Nous poursuivrons quant à nous :
- L’action de solidarité avec les oppositions démocratiques politiques, syndicales, associatives, féministes qui résistent aux pouvoirs réactionnaires ;
_- L’action de solidarité avec les populations expulsées, en défense de leur droit d’asile comme de leur droit au retour et à l’autodétermination.

À Paris, le 15 mai 1999

Signataires

Allemagne : Joachim Bishoff, Franzisca Brautner, Richard Detj, Wolfgang Gehrcke, Frigga Haug, Wolgang Fritz Haug, Alex Neumann, Jakob Schäffer, Dr.
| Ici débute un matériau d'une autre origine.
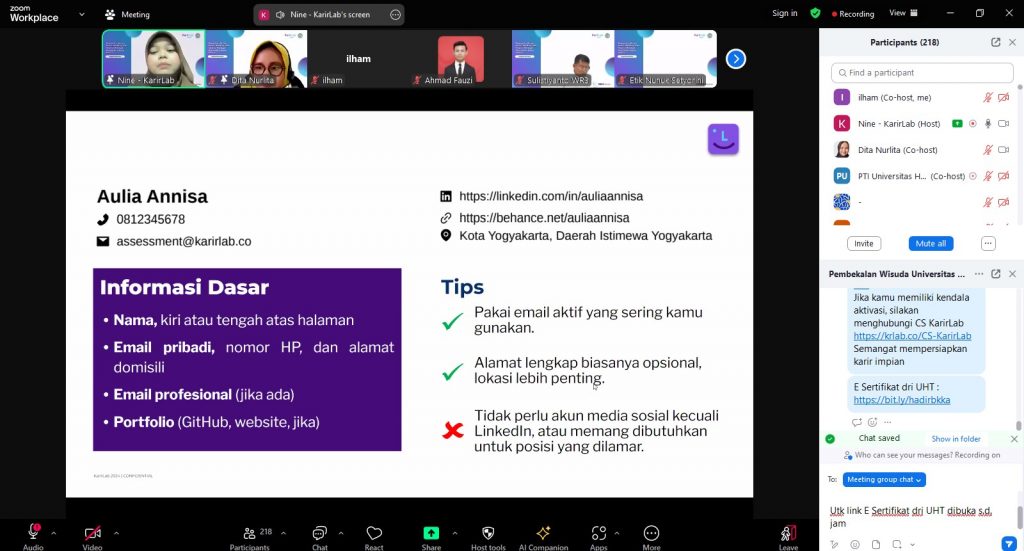Unmute microphone with the Audio button
The image size is (1024, 551).
[x=33, y=534]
Peter Strutynski, Frieder Otto Wolf Autiche : Wielfried Graf Belgique : Mateo Alaluf, François Vercammen

Danemark : Soren Sondergaard

Espagne : Francisco Fernandez Buey, Jaime Pastor, Carlos Taibo, Manuel Vazquez Montalban, Asceu Uriarte

Etats-Unis : James Cohen

Grande-Bretagne : Sebastian Bogden, Daniel Singer

Italie : Salvatore Cannavo, Giuseppe Chiarante, Rossana Rossanda

Suède : Anders Fogelström

France : Nils Andersson, Olivier Azam, Nicholas Bell, Daniel Bensaïd, Martine Billard, Alexandre Bilous, Pierre Bourdieu, Philippe Boursier, Suzanne de Brunhoff, Philippe Chailan, Jean- Christophe Chaumeron, Patrice Cohen-Séat, Marianne Debouzy, Françoise Dielhmann, Zorka Domic, Bernard Doray, Yves Durrieu, Danielle Espagnola, Concepcion de la Garza, Elisabeth Gauthier, Serge Guichard, Michel Husson, Isabelle Kalinowski, Pierre Lantz, Frédéric Lebaron, Francette Lazar, Catherine Lévy, Isabelle Lorand, Henri Maler, Roger Martelli, Anne Mazauric, Jean-Paul Monferran, Aline Pailler, Claude F. Poliak, Jean Sagne, Catherine Samary, Anick Sicart, Jeanne Singer, Marie- Noëlle Thibaut, Rolande Trempé, Catherine Tricot, Patrick Vassalo, Raphel Weil, Francis Wurtz.

Lors du meeting du 15 mai 1999 à Paris, il a été reçu des messages de Joachim Bishopp et Richard Detje (Allemagne), Arthur Mitzman, Marcel van der Linden et Michael Kratetke (Pays-Bas), Tony Benn et Ken Loach (Grande-Bretagne), Ignacio Ramonet (France), Noam Chomsky et Edward Saïd (Etats-Unis).

Notes

[1Publié dans L’Humanité du 17 mai 1999. Repris dans Pierre Bourdieu, Interventions, 1961-2001. Science sociale et action politique, éditions Agone2022, p. 432-035. Consultable sur le site DocPlayer. Voir aussi Serge Halimi, Dominique Vidal, Henri Maler, Mathias Raymond, L’opinion ça se travaille. Les médias et la « guerres justes », édition Agone, sixième édition 2014.